The Smithsonian walked the same line last year with The Art of Video Games at the American Art Museum. The main feature of that exhibition was a showcase of console hardware and software, representing 4 distinct game genres across time. The Art of Video Games acted as a display of historical artifacts with explanatory statements justifying each game's inclusion in the exhibition. The blunt title of the show alluded to art, but without directly stating that games are art. In fact, usually when the phrase "the art of" is employed, it's to discuss craftsmanship, a quality that could be attributed to proficiency in most labor requiring a degree of delicacy. The MoMA announcement presented the same mixed message brought forth in The Art of Video Games –a prestigious art institution is willing to use "art" and "video games" in the same breath to draw attention from the game community, but stops short of an actual art exhibition of video games.

It's true that MoMA begins their announcement with the blunt statement that video games are art, but the rest of the blog post runs counter, leaning heavily on explanation of the design criteria and technicalities of acquisition. For an art museum like MoMA to simply state that games are art seeks a kinship with the gaming public. It's saying "we all know games are art so let's just move on now." Yet, the issue of whether video games are art is as heated as ever, turning up just about everywhere that a forum for discussing games exists. The avoidance of the debate about whether games can be considered art is reinforced by breaking them down into architectural design elements. These components could be used as the basis for artistic interpretation, but here they are presented as bullet points for the means to a solution, solutions being a core tenant of great design.

The argument for games as art comes down to interactivity being the distinctive factor that both separates it from other expressive media while also showing the conceptual depth and artistry present in great painting and sculpture. MoMA understands this, but chooses to frame video game interactivity as design, not art, categorizing it in the same realm as furniture, tools, and advertisements.
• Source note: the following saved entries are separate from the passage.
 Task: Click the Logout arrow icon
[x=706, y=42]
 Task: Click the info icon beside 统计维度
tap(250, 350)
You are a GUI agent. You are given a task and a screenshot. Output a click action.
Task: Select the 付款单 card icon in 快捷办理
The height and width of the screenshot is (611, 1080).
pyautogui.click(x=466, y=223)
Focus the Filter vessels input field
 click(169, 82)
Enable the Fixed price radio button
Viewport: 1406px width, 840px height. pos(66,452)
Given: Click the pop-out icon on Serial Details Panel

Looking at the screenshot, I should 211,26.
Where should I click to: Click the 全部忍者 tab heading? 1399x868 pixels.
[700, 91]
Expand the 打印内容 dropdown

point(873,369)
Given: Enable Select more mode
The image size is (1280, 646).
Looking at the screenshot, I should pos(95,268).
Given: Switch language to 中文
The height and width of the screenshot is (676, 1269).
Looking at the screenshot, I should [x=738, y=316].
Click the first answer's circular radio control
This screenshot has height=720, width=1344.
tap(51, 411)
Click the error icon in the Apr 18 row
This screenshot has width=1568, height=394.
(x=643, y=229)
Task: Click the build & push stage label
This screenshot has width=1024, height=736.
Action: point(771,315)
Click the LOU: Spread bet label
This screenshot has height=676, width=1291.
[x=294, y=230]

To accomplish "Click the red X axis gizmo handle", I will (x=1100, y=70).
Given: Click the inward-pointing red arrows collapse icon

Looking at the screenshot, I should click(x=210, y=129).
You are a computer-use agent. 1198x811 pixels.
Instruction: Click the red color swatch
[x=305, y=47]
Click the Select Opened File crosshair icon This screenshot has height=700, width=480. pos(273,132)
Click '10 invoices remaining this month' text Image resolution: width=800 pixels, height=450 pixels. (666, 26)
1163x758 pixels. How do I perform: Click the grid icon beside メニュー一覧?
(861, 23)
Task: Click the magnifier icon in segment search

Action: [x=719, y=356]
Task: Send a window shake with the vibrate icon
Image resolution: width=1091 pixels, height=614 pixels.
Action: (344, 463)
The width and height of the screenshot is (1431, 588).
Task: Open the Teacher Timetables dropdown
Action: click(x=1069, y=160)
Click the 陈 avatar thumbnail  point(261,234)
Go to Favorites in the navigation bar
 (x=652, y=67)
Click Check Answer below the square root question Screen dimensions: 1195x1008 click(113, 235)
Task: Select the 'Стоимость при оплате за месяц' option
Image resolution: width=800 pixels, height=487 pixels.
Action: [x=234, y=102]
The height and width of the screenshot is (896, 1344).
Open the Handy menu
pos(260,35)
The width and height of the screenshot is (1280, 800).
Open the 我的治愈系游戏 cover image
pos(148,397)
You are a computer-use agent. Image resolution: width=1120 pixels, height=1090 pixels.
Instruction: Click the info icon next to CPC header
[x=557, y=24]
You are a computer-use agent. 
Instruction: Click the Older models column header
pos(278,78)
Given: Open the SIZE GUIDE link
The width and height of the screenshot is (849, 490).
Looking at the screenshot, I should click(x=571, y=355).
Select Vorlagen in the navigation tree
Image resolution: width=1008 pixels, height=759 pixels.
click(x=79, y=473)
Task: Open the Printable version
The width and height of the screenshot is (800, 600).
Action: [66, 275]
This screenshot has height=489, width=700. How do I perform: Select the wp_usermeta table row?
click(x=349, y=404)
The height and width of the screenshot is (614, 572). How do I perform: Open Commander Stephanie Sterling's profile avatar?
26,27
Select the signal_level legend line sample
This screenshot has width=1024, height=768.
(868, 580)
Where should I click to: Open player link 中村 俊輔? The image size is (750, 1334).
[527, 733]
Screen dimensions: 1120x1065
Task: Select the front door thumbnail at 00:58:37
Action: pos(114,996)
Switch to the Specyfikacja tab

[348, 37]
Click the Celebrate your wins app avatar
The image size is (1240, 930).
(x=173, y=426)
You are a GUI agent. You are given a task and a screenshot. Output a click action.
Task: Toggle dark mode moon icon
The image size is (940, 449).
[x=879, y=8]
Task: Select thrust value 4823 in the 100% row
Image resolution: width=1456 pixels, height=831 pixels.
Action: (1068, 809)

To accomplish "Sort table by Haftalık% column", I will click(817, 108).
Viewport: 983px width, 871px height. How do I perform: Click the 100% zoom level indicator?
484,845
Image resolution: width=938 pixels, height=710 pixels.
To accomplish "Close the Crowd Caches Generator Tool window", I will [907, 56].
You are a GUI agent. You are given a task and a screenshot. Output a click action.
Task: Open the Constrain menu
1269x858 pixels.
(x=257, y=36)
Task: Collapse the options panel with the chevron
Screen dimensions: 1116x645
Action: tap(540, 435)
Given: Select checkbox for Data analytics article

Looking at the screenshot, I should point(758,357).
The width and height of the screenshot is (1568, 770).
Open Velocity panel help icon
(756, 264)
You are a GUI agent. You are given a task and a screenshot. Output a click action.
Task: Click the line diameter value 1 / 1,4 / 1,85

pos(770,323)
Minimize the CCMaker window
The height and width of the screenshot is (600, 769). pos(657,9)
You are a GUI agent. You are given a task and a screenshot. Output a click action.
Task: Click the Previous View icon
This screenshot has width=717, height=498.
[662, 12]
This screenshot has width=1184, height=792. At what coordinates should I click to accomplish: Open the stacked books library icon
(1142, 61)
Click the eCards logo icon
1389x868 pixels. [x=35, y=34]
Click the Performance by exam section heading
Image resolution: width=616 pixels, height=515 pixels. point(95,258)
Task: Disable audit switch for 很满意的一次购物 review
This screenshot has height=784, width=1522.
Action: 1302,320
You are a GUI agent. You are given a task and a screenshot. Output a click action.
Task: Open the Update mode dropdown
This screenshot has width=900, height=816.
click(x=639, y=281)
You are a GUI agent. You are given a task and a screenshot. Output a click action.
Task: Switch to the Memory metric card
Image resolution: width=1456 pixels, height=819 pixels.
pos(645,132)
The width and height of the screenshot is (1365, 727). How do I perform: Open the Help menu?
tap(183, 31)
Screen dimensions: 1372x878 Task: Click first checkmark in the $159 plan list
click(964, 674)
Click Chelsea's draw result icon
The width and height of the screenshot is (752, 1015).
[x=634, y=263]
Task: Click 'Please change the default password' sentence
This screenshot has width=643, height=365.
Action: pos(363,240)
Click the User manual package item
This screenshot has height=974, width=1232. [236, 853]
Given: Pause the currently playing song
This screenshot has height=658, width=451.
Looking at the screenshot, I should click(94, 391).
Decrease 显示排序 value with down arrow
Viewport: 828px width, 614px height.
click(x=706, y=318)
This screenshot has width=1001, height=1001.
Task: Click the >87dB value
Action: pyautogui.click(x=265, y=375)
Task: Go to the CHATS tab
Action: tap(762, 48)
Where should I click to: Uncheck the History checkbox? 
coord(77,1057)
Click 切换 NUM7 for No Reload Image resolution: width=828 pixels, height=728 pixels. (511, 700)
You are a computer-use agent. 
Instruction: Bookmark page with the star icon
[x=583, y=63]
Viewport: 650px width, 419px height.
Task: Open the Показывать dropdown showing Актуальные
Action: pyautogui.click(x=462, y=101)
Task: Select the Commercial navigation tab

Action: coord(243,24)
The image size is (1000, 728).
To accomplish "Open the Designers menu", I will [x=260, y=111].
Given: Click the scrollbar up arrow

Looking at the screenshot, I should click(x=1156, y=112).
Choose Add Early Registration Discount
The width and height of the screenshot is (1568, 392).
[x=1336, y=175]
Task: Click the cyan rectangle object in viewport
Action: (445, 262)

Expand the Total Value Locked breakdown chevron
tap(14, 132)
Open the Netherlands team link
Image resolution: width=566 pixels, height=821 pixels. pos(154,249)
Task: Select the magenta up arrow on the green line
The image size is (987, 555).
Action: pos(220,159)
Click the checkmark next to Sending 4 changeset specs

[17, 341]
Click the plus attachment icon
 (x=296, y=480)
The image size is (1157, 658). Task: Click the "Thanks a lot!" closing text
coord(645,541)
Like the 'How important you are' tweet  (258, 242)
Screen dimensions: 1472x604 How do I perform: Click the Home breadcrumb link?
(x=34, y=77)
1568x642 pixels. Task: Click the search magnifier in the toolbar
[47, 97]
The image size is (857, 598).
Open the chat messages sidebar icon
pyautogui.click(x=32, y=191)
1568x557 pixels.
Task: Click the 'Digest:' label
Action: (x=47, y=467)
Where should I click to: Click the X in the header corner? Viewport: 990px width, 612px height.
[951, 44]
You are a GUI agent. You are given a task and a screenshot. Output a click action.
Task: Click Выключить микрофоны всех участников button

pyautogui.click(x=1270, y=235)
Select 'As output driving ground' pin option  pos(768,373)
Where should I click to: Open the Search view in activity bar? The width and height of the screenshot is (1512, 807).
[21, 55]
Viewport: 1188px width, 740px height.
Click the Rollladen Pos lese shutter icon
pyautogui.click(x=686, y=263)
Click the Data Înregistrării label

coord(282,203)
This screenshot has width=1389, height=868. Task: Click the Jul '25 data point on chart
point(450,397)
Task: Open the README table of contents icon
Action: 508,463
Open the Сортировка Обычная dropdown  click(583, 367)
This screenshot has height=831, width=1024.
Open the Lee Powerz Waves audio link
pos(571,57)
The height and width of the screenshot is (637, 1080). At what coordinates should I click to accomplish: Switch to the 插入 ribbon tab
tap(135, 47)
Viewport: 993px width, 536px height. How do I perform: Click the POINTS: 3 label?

This framing actually suits games quite easily, seeing as game development teams, if job titles are to be believed, are led by designers, not artists. "Game Design" is a field in which one can earn a college degree, and the Lead Artist on a game development team is primarily concerned with aesthetics, not interactivity, though the two are inextricably related. MoMA is merely using the predominant language that already exists for discussing games –one of design.

In many ways, design is the great unifier of video games where even the word "game" itself has become a misnomer at times. A lot of interactive things are termed "games" that behave in wildly different ways than one would typically understand a game to function. If chess and baseball are used as barometers for what constitutes a game, then the episodic exploration and choice-driven conversations of Kentucky Route Zero seem to put it in another category, closer to visual novels, but still uniquely interactive. The term "game" has evolved beyond chess and baseball to include the likes of text adventures and World of Warcraft, but conversely rendering it less useful as a classification. All successful video games display outstanding design though, and that's both a much easier pill to swallow and a convenient safeguard in the event that a great taxonomical dispersion in the future that renders "video game" obsolete.

MoMA's decision to acquire specific video games as examples of superb "interaction design" is less a bold statement claiming video games to be works of art and more a logical next step for a cultural institution looking to expand patronage and continue relevance. That said, final judgements about whether MoMA's initial video game venture shifts the balance in the "games as art" dialogue should be withheld until Applied Design, the exhibition featuring their initial 14 acquired games, opens in March.